What Dave Chapelle calls "rawness" is one of the great strengths of his half-hour performance. “8:46” was recorded on June 7th at Chappelle's home in Ohio. The program shows how brilliantly Chappelle builds complex and emotionally moving narratives and reveals connections. He not only puts politics and contemporary history in a personal context, but more than that, he lets the threads that he picks up converge in his person.

The program is a witty and emotionally moving, personal confrontation with the police murders of black US citizens and their media processing. That's a lot, and Chappelle manages to make the enormous arches he builds understandable by bringing them back to his person. This is not done out of vanity, but to convey his perspective, his brokenness and his pain.

Dave Chappelle says that Sean Williams, the white policeman who killed John Crawford III the next day, checked him the night before and said that this time he would leave it with a warning. The next day, in the parking lot of a department store, the policeman shot and killed John Crawford III, who had bought an unpackaged air pistol for sale in the store.

8:46 seconds is the length of time that policeman Derek Chauvin kneeled on George Floyd's throat. Dave Chappelle tries to visualize how long 8 minutes and 46 seconds of agony is by talking about the 35 second earthquake in which Chappelle was convinced to die. "What are you signifying that you can kneel on a man’s neck for 8 minutes and 46 seconds and feel like you wouldn’t get the wrath of God?", Says Chappelle. "That's what is happening right now. It's not for a single cop, it's for all of it. "

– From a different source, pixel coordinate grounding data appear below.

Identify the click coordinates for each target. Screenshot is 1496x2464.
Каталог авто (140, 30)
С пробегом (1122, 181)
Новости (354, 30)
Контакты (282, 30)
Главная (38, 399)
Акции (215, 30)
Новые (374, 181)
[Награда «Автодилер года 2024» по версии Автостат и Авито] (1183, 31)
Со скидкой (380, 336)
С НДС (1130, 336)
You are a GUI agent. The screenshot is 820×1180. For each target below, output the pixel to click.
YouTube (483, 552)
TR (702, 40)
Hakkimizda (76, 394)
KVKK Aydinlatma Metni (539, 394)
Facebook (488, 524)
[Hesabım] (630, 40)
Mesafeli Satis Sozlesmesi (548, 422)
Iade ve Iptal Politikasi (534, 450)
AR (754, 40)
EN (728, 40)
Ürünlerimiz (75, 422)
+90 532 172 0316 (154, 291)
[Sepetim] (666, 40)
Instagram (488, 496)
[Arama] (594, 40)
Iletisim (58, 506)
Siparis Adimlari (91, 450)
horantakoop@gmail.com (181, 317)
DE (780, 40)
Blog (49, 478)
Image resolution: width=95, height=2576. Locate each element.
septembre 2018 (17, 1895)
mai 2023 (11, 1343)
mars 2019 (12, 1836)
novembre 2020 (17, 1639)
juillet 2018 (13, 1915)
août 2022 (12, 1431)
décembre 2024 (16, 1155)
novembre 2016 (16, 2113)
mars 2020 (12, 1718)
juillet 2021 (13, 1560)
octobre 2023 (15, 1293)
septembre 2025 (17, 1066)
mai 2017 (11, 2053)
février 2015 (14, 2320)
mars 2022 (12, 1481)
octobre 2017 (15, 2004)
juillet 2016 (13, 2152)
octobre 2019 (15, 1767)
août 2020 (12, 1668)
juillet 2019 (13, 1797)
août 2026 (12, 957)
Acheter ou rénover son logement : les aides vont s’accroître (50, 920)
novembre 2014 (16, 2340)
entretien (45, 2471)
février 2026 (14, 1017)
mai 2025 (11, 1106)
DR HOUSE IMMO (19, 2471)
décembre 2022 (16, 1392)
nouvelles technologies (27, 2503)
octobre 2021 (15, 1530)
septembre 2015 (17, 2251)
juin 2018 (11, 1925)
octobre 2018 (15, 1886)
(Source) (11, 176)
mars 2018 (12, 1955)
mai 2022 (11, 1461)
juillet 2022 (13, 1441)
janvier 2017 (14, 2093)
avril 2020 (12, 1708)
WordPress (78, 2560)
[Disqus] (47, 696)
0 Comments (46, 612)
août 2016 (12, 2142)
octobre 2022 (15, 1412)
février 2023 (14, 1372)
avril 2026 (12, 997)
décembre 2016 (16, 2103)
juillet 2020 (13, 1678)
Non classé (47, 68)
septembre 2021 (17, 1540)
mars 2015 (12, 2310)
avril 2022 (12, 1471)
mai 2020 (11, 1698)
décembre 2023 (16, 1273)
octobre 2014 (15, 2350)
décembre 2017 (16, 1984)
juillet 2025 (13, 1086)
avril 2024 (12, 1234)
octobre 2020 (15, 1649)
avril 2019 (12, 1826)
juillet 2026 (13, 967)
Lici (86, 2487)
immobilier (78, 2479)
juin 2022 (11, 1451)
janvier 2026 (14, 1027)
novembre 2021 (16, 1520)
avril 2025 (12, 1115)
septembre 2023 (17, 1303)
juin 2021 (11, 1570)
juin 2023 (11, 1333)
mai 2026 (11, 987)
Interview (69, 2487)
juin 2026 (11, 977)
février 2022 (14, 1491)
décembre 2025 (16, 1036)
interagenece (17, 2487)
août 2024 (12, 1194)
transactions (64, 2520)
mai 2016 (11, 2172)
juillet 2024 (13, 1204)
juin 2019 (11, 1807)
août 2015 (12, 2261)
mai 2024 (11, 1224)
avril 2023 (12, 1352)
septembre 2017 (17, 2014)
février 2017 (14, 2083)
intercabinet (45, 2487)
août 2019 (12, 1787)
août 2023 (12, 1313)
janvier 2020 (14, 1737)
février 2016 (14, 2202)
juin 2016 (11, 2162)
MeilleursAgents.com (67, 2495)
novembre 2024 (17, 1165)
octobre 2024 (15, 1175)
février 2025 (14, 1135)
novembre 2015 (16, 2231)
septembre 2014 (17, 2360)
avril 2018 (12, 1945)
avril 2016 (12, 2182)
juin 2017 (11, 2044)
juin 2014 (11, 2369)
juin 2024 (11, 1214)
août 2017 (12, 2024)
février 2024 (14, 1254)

Chapelle also pokes fun at CNN's Don Lemon, who accused celebrities of "sitting in their mansions doing nothing". “Does it matter if you're famous? No, ”says Chappelle. “These are the streets that speak for themselves. You don't need me at the moment ”.

Dave Chappelle also explains why he did appear in front of the camera, not because he is a role model, but rather: “because he says directly what he thinks is the truth” and that, Chappelle continues, “people need when it becomes clear once again that they are being systematically lied to by the institutions they should trust. "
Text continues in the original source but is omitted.